# [Work instructions]
Please copy every one of the following records line for line, without changing anything.

# [Dataset records]
'''
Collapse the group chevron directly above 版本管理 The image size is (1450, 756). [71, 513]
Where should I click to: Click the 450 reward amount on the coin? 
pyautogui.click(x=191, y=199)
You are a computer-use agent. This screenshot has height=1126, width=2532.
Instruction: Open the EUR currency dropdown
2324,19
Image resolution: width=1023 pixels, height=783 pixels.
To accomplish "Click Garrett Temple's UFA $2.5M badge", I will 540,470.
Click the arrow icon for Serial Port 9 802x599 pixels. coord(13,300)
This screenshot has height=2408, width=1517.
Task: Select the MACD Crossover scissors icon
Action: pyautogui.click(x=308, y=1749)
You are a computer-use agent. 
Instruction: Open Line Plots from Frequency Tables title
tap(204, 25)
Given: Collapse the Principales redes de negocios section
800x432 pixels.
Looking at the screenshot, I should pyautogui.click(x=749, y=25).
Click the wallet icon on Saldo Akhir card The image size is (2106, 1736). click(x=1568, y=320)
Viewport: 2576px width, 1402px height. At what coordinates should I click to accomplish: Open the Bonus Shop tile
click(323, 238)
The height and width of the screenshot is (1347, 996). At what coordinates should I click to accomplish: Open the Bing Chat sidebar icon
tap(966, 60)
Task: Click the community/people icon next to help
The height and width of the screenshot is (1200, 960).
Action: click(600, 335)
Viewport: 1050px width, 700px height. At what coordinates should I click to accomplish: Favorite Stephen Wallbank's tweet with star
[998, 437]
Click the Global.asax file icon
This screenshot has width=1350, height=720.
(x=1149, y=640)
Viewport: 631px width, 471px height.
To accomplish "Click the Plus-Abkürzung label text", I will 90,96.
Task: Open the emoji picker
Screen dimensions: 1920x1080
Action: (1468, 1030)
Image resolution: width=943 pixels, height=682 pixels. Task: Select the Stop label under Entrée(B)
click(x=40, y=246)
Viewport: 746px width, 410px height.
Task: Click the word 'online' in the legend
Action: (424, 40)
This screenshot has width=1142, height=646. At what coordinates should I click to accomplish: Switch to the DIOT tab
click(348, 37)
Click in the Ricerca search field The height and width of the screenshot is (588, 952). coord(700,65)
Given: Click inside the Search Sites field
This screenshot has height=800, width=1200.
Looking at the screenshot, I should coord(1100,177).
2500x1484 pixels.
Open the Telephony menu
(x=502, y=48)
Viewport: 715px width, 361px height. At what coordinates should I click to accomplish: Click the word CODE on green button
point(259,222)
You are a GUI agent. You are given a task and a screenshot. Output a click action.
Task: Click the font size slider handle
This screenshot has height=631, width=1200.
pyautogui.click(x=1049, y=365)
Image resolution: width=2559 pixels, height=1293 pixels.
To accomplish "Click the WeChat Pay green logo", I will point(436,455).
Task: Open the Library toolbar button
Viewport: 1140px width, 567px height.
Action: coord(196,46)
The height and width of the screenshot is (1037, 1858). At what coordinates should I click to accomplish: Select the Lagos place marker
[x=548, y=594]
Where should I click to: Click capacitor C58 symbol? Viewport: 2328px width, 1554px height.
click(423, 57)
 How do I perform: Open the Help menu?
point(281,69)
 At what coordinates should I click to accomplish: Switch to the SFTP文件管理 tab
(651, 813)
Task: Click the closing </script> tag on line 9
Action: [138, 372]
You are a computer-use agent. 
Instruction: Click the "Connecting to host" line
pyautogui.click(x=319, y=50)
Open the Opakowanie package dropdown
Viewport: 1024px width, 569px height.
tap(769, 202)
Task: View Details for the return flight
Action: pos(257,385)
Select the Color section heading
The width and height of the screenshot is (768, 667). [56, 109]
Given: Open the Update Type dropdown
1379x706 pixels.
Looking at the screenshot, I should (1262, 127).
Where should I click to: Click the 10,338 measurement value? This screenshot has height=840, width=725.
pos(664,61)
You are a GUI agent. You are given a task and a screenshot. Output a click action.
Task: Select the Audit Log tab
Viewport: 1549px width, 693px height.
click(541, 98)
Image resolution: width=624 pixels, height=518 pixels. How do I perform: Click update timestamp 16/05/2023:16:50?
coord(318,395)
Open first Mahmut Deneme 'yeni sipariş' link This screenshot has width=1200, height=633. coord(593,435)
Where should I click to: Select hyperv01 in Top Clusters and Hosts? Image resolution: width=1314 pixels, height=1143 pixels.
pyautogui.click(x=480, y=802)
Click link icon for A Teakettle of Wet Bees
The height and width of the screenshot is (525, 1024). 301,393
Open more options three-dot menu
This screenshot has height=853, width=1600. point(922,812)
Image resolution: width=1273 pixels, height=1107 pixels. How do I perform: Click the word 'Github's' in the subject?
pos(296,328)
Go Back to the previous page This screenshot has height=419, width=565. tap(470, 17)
'''
# [Response to the exercise]
Collapse the group chevron directly above 版本管理 The image size is (1450, 756). [71, 513]
Where should I click to: Click the 450 reward amount on the coin? 
pyautogui.click(x=191, y=199)
You are a computer-use agent. This screenshot has height=1126, width=2532.
Instruction: Open the EUR currency dropdown
2324,19
Image resolution: width=1023 pixels, height=783 pixels.
To accomplish "Click Garrett Temple's UFA $2.5M badge", I will 540,470.
Click the arrow icon for Serial Port 9 802x599 pixels. coord(13,300)
This screenshot has height=2408, width=1517.
Task: Select the MACD Crossover scissors icon
Action: pyautogui.click(x=308, y=1749)
You are a computer-use agent. 
Instruction: Open Line Plots from Frequency Tables title
tap(204, 25)
Given: Collapse the Principales redes de negocios section
800x432 pixels.
Looking at the screenshot, I should pyautogui.click(x=749, y=25).
Click the wallet icon on Saldo Akhir card The image size is (2106, 1736). click(x=1568, y=320)
Viewport: 2576px width, 1402px height. At what coordinates should I click to accomplish: Open the Bonus Shop tile
click(323, 238)
The height and width of the screenshot is (1347, 996). At what coordinates should I click to accomplish: Open the Bing Chat sidebar icon
tap(966, 60)
Task: Click the community/people icon next to help
The height and width of the screenshot is (1200, 960).
Action: click(600, 335)
Viewport: 1050px width, 700px height. At what coordinates should I click to accomplish: Favorite Stephen Wallbank's tweet with star
[998, 437]
Click the Global.asax file icon
This screenshot has width=1350, height=720.
(x=1149, y=640)
Viewport: 631px width, 471px height.
To accomplish "Click the Plus-Abkürzung label text", I will 90,96.
Task: Open the emoji picker
Screen dimensions: 1920x1080
Action: (1468, 1030)
Image resolution: width=943 pixels, height=682 pixels. Task: Select the Stop label under Entrée(B)
click(x=40, y=246)
Viewport: 746px width, 410px height.
Task: Click the word 'online' in the legend
Action: (424, 40)
This screenshot has width=1142, height=646. At what coordinates should I click to accomplish: Switch to the DIOT tab
click(348, 37)
Click in the Ricerca search field The height and width of the screenshot is (588, 952). coord(700,65)
Given: Click inside the Search Sites field
This screenshot has height=800, width=1200.
Looking at the screenshot, I should coord(1100,177).
2500x1484 pixels.
Open the Telephony menu
(x=502, y=48)
Viewport: 715px width, 361px height. At what coordinates should I click to accomplish: Click the word CODE on green button
point(259,222)
You are a GUI agent. You are given a task and a screenshot. Output a click action.
Task: Click the font size slider handle
This screenshot has height=631, width=1200.
pyautogui.click(x=1049, y=365)
Image resolution: width=2559 pixels, height=1293 pixels.
To accomplish "Click the WeChat Pay green logo", I will point(436,455).
Task: Open the Library toolbar button
Viewport: 1140px width, 567px height.
Action: coord(196,46)
The height and width of the screenshot is (1037, 1858). At what coordinates should I click to accomplish: Select the Lagos place marker
[x=548, y=594]
Where should I click to: Click capacitor C58 symbol? Viewport: 2328px width, 1554px height.
click(423, 57)
 How do I perform: Open the Help menu?
point(281,69)
 At what coordinates should I click to accomplish: Switch to the SFTP文件管理 tab
(651, 813)
Task: Click the closing </script> tag on line 9
Action: [138, 372]
You are a computer-use agent. 
Instruction: Click the "Connecting to host" line
pyautogui.click(x=319, y=50)
Open the Opakowanie package dropdown
Viewport: 1024px width, 569px height.
tap(769, 202)
Task: View Details for the return flight
Action: pos(257,385)
Select the Color section heading
The width and height of the screenshot is (768, 667). [56, 109]
Given: Open the Update Type dropdown
1379x706 pixels.
Looking at the screenshot, I should (1262, 127).
Where should I click to: Click the 10,338 measurement value? This screenshot has height=840, width=725.
pos(664,61)
You are a GUI agent. You are given a task and a screenshot. Output a click action.
Task: Select the Audit Log tab
Viewport: 1549px width, 693px height.
click(541, 98)
Image resolution: width=624 pixels, height=518 pixels. How do I perform: Click update timestamp 16/05/2023:16:50?
coord(318,395)
Open first Mahmut Deneme 'yeni sipariş' link This screenshot has width=1200, height=633. coord(593,435)
Where should I click to: Select hyperv01 in Top Clusters and Hosts? Image resolution: width=1314 pixels, height=1143 pixels.
pyautogui.click(x=480, y=802)
Click link icon for A Teakettle of Wet Bees
The height and width of the screenshot is (525, 1024). 301,393
Open more options three-dot menu
This screenshot has height=853, width=1600. point(922,812)
Image resolution: width=1273 pixels, height=1107 pixels. How do I perform: Click the word 'Github's' in the subject?
pos(296,328)
Go Back to the previous page This screenshot has height=419, width=565. tap(470, 17)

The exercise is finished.